ウミトロン株式会社は、2018年度より愛媛県愛南町と進めてきた研究契約を満了し、スマート給餌機「UMTIRON CELL」に導入によって得られた効果について報告した。マダイ養殖における成長速度と飼料効率を改善し、高い水準で両立させることができた、という。
本実証で取り組んだテーマ
愛南町は愛媛県南部に位置し、温暖な気候とリアス式海岸が日本有数の養殖漁場を有しています。
水産養殖は町の基幹産業となっていますが、魚類養殖産業を取り巻く環境変化として、1:エサ価格の高騰による生産コストの増加、2:少子高齢化や人口減少による労働力不足が喫緊の課題として挙げられています。
ウミトロンはこの課題に対し、IoTやAI技術を活用することにより、データ分析に基づくエサやりの最適化と、遠隔でのエサやりによる作業軽減の実現を目指しました。
2018年度、2019年度の期間、愛南町の生産者協力のもと、スマート給餌機「UMITRON CELL®」や魚の餌食い状態を判定するAI「UMITRON FAI(Fish Appetite Index)」を活用した、課題解決の実証試験を進めてきました。
給餌の最適化試験
UMITRON CELLを活用したモニタリングとFAIによる無駄餌の検出機能に加えて、魚の餌食い状況に応じた遠隔操作により、給餌量を調整する生育試験を実施しました。
この条件では給餌の無駄だけでなく、機会損失を最小化することにより、飼料効率と成長速度を向上させることを狙いました。
同一時期に稚魚入れを行ない、UMITRON CELLの活用有無によって比較区を設定しました。年間単位の長期間の試験結果において、毎月の魚体サンプリングにて定量評価を実施した結果、試験経過1年後の4月時点では対象区と比較し、0.4kg程度の増肉効果が認められました。
具体的には従来は魚体重を1kg以上に成長させるために要した期間を4ヶ月以上短縮することに成功しており、成長速度の向上効果が得られております。
また、飼料効率も従来の増肉係数(1kgの魚体重増加に使用した餌量kg)は2.62であるのに対して、UMITRON CELLの機能を活用した場合の増肉係数は、2.06まで改善することに成功しております。
多くの養殖関係者の方々より、成長速度と飼料効率を高い水準で両立させた本成績に関して、反響をいただいています。給餌最適化に向けた取り組みを引き続き継続し、更なる改善を目指して参ります。
得られた効果
UMITRON CELLの遠隔操作や映像のリアルタイムで確認できる機能を活用することで、環境に優しく、労働環境を改善することが可能です。またリリース当初は最大容量200kgの餌タンクを、最大400kgに拡大することによって、餌補充をする頻度を削減し、燃料コストの削減に寄与します。
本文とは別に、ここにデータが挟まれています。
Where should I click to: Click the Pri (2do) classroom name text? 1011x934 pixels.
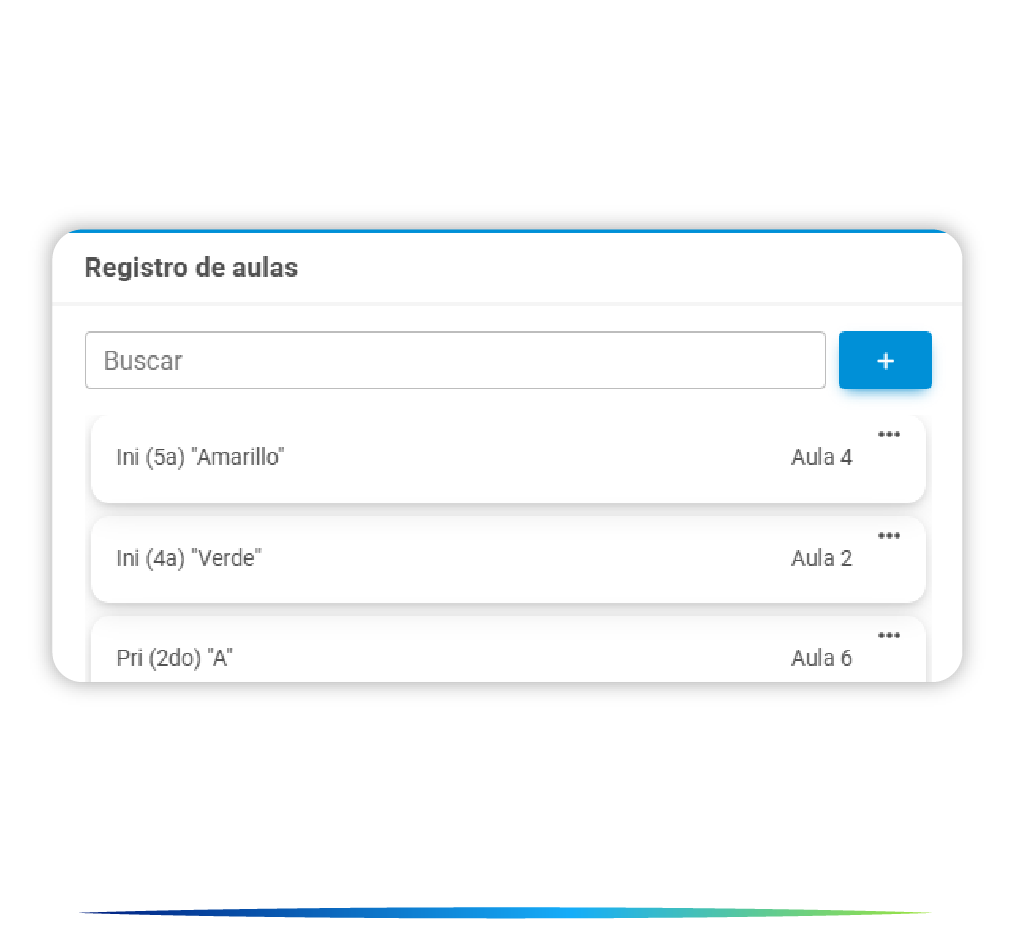[x=174, y=659]
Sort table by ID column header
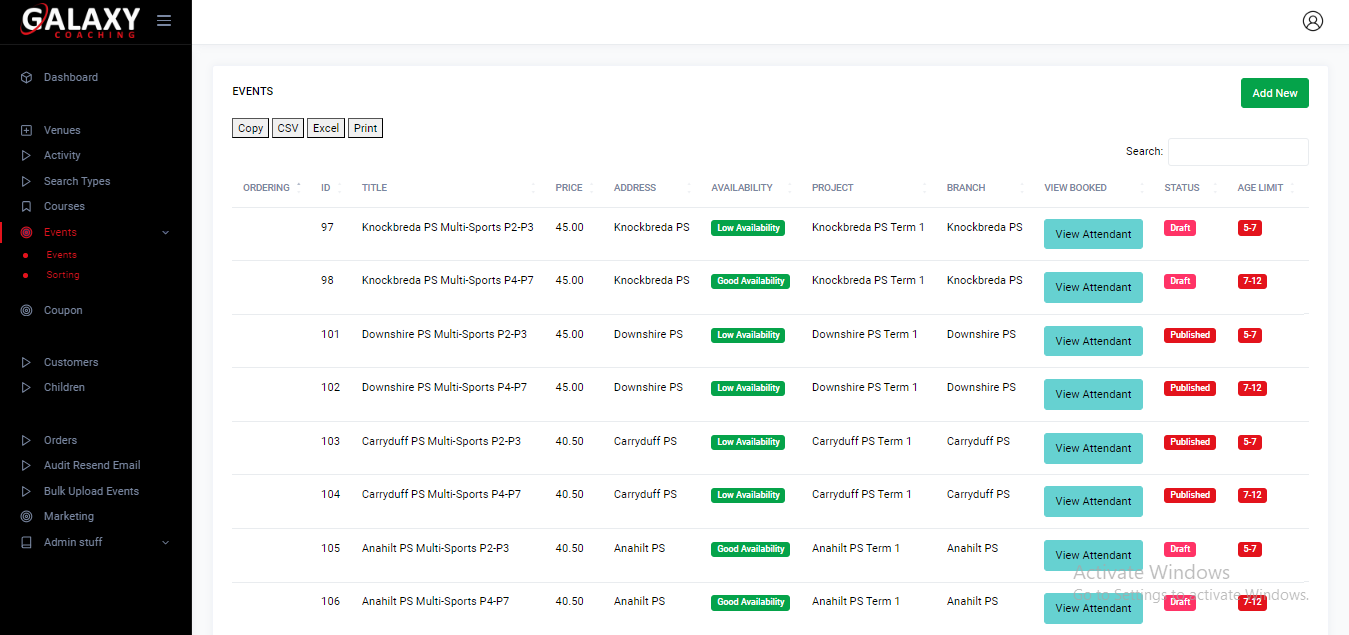 pyautogui.click(x=326, y=188)
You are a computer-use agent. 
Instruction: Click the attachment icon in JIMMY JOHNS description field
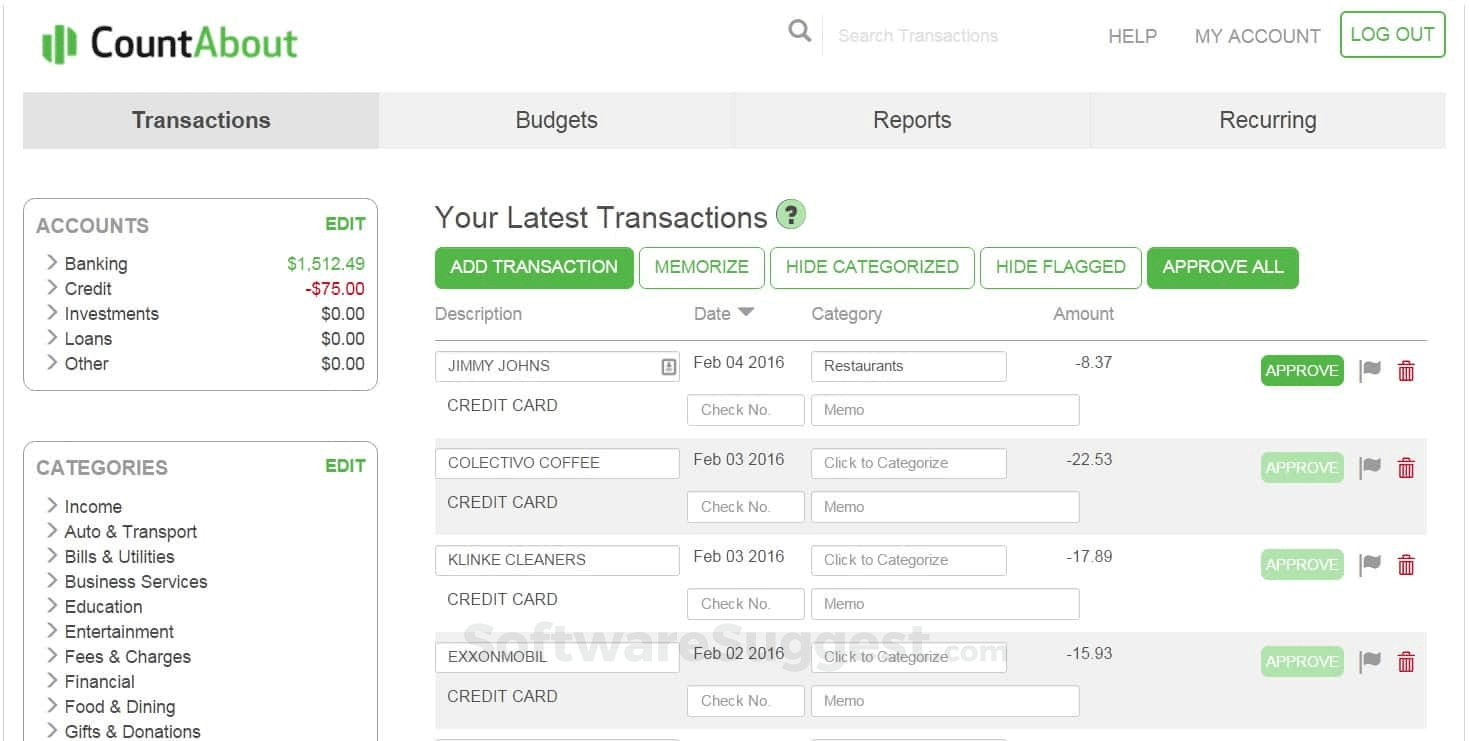pos(668,366)
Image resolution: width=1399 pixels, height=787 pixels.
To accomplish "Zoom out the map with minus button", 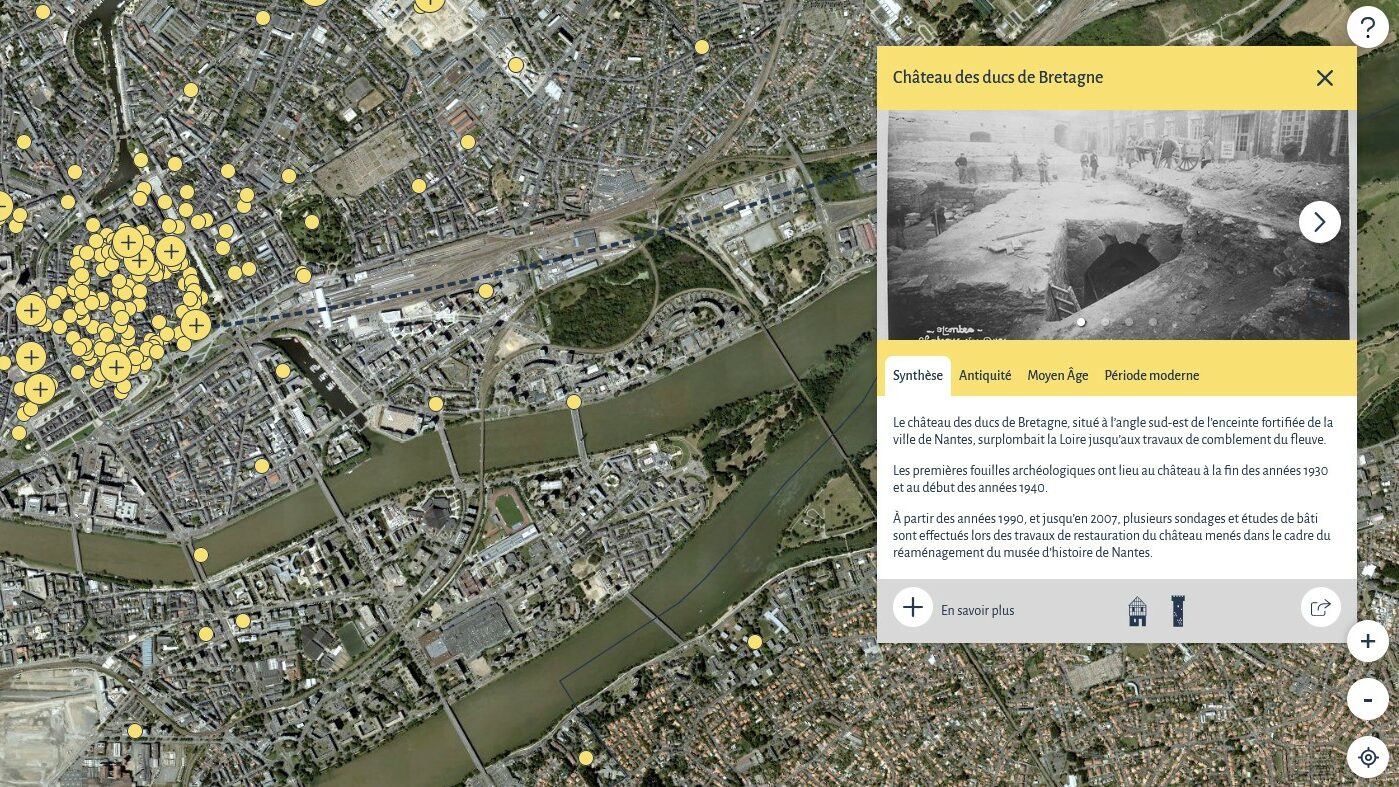I will 1367,699.
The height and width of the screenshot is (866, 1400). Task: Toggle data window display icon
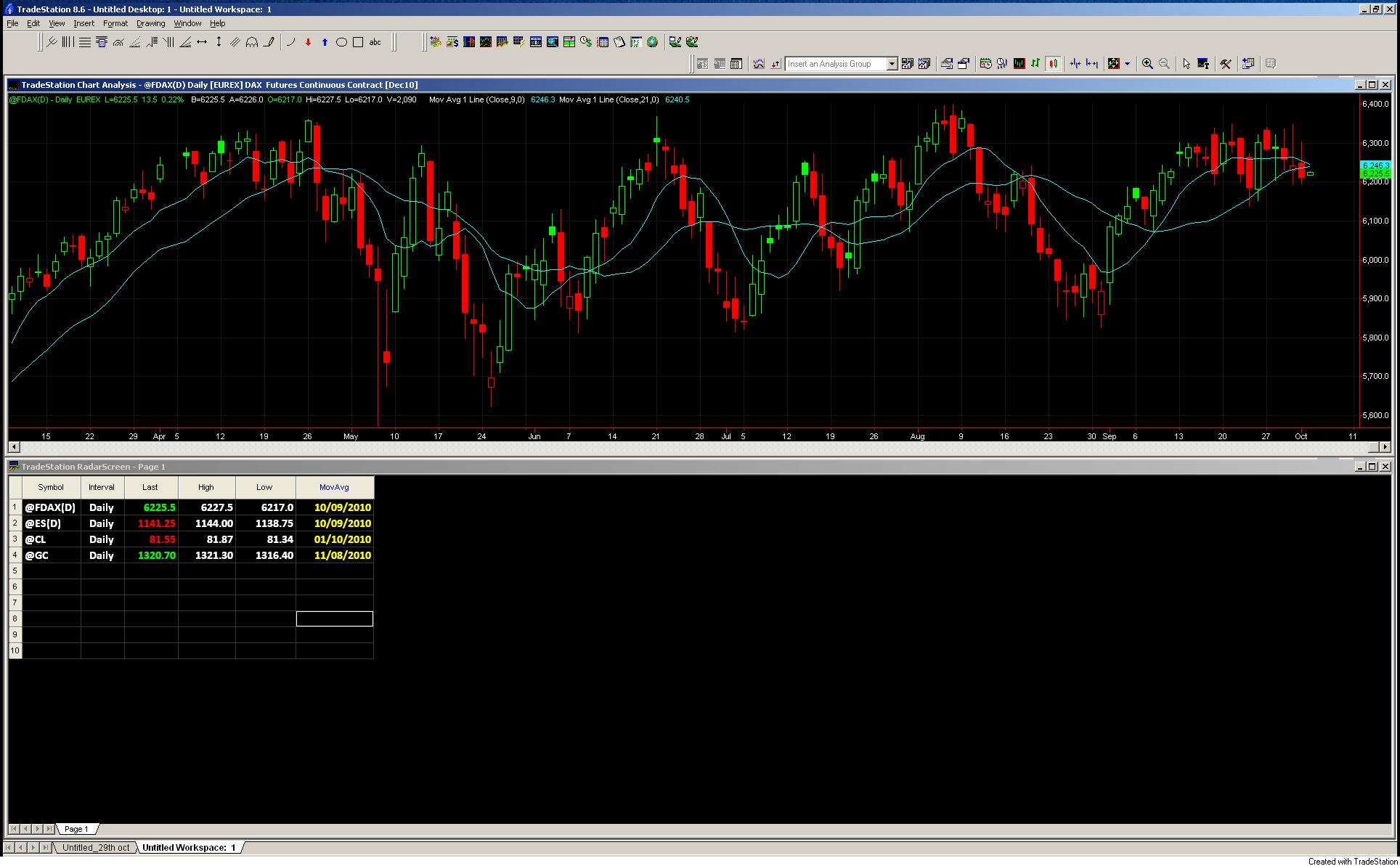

利用者の方々から「ウミトロンのシステムを活用して、給餌時間や頻度を調整した結果、早期生育に繋がり半年以上、早く出荷できた」「今まで知ることのできなかった無駄餌を、リアルタイム動画やUMITRON FAIで初めて気づくことができた」「生け簀まで陸からの距離が遠く、特に雨やシケの日の給餌負担が大きかったが、遠隔給餌により作業が楽になった」などのお声をいただいております。